- **Work to be completed**
Verbatim copy, pictures excluded: every line from the one with "Where should I" through the final line of the data below, and no other line.

Saved entries:
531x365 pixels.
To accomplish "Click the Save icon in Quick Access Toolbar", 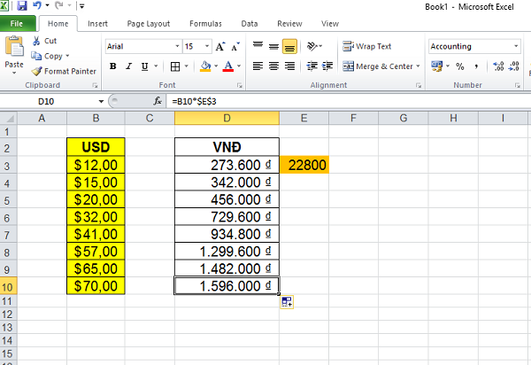I will click(22, 6).
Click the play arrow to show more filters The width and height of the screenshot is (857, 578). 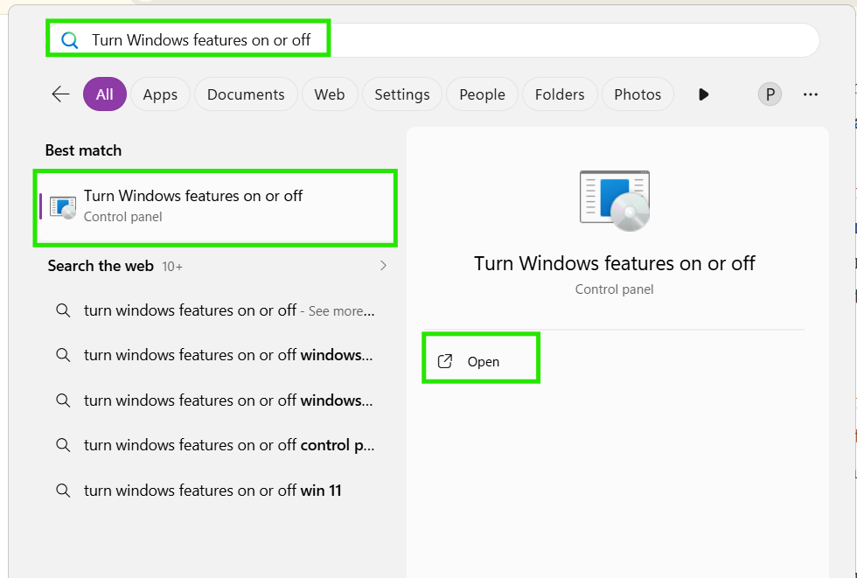coord(703,94)

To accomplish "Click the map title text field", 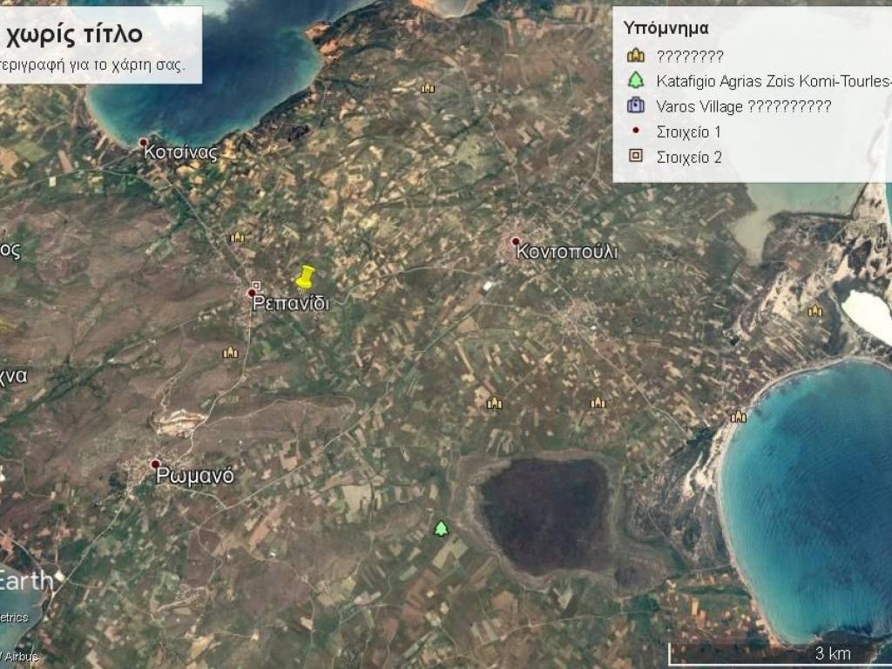I will [x=72, y=34].
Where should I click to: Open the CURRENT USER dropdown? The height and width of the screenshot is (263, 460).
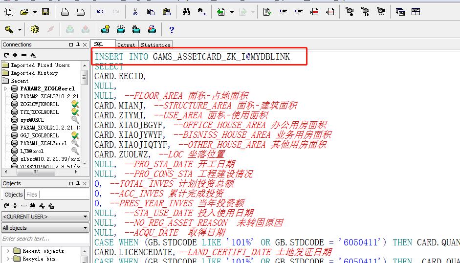[x=44, y=217]
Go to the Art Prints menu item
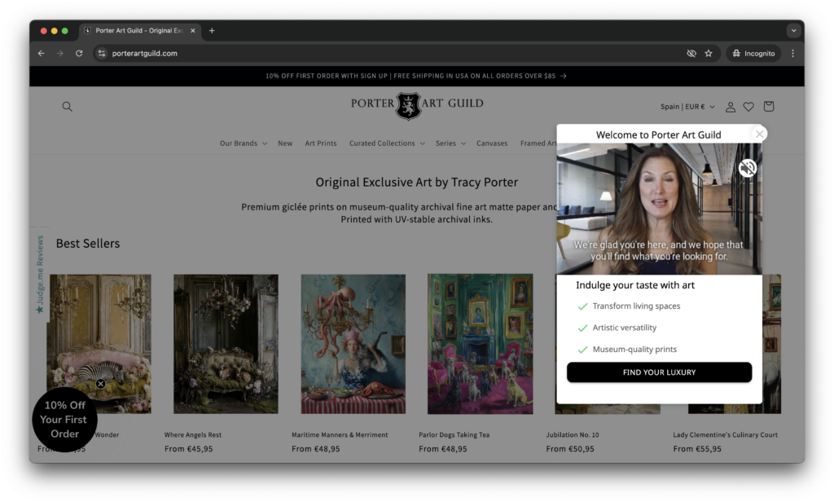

- **Response**
Where should I click to: Open the CURRENT USER dropdown? The height and width of the screenshot is (263, 460).
[x=44, y=217]
Go to the Art Prints menu item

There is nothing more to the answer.